Exercise requirements: Isolate every line in the records below with "will" in it.

Stored items:
--------

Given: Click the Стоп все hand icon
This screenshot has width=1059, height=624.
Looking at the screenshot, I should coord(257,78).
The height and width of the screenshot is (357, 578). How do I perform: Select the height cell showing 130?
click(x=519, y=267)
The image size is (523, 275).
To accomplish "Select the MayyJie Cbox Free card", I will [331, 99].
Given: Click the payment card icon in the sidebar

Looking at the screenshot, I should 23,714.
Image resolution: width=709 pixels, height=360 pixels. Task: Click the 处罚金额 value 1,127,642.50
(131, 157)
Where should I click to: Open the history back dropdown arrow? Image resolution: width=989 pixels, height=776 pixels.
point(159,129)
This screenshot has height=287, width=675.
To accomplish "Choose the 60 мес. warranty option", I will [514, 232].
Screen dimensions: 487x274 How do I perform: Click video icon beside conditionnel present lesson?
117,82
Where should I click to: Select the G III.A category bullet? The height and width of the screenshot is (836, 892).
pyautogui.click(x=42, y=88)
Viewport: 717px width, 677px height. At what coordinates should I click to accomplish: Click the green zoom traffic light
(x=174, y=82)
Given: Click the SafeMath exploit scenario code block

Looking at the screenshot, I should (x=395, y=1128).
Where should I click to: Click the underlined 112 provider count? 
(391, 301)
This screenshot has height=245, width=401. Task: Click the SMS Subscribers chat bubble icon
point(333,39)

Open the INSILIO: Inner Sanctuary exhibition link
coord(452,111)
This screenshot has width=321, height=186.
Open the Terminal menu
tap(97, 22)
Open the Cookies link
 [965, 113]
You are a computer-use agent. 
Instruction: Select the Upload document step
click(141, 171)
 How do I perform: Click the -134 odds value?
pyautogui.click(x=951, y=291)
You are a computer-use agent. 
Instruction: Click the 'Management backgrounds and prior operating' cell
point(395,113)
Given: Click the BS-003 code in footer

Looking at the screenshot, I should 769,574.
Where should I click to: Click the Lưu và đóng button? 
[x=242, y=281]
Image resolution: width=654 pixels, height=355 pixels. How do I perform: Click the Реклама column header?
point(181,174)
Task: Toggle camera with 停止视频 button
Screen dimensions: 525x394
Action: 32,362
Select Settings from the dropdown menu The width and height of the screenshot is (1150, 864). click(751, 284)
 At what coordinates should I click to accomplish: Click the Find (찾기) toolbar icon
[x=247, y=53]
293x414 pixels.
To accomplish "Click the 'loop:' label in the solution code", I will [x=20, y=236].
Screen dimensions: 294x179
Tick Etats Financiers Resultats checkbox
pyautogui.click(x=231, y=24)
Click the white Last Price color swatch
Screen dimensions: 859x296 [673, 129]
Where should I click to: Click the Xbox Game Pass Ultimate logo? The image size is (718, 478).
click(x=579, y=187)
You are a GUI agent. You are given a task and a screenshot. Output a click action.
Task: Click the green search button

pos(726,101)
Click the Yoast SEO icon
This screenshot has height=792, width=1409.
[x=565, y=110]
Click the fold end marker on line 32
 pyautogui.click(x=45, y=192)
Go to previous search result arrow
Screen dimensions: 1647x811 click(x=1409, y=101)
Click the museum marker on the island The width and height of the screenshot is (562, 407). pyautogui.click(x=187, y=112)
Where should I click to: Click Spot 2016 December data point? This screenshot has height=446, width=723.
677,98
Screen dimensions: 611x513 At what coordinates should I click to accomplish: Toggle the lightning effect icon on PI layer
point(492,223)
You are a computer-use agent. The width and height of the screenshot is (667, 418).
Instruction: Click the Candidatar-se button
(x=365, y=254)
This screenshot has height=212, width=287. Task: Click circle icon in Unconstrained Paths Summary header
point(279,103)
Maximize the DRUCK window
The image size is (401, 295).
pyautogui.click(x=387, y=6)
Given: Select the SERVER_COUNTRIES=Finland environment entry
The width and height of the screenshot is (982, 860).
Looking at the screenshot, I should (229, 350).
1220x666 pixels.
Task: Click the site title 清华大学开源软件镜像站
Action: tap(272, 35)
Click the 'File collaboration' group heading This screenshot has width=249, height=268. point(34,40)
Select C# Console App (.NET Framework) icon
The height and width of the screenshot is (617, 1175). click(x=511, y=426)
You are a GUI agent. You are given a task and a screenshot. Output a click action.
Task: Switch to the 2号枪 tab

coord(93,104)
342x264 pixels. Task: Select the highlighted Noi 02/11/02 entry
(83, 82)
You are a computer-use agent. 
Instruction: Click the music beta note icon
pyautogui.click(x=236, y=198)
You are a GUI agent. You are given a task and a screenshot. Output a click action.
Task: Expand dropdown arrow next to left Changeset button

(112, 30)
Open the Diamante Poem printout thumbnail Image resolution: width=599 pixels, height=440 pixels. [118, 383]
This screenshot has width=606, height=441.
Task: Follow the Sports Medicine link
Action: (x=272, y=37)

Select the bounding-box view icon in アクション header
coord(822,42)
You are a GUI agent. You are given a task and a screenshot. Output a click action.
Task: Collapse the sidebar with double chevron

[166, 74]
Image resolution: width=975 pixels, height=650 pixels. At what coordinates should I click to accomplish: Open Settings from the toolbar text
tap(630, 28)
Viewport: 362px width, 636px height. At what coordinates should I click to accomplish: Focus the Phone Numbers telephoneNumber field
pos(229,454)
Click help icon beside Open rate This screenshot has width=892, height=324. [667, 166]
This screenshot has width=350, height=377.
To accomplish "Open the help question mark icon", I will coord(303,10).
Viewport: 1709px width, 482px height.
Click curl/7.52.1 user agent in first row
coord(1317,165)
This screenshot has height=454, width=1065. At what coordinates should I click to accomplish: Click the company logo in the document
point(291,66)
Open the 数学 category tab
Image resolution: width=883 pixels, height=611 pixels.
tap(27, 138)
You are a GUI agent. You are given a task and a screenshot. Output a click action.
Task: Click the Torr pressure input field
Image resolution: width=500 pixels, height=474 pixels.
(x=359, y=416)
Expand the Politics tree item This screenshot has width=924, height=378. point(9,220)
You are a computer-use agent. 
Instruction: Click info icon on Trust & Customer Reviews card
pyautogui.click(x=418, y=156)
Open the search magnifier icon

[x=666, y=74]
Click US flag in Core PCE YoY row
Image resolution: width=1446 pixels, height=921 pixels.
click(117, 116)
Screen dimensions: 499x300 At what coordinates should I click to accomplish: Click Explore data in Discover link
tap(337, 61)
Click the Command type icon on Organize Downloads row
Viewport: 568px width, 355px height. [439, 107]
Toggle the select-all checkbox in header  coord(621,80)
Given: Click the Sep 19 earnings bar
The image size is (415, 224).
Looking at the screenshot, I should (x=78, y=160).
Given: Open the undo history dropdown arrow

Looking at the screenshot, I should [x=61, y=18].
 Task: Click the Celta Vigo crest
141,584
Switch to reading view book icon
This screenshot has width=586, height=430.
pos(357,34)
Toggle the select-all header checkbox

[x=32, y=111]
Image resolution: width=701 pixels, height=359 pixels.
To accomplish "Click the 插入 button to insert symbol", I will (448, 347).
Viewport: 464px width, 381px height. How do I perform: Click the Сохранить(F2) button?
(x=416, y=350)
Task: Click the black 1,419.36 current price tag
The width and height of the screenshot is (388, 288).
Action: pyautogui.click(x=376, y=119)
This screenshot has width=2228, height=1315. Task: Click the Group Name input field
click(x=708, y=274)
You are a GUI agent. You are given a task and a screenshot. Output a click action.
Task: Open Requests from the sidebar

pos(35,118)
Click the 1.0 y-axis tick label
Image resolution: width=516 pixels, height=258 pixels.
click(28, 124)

--------

Answer section:
To accomplish "Select the MayyJie Cbox Free card", I will [331, 99].
To accomplish "Choose the 60 мес. warranty option", I will [514, 232].
To accomplish "Click the 'loop:' label in the solution code", I will [x=20, y=236].
To accomplish "Open the help question mark icon", I will coord(303,10).
To accomplish "Click the 插入 button to insert symbol", I will (448, 347).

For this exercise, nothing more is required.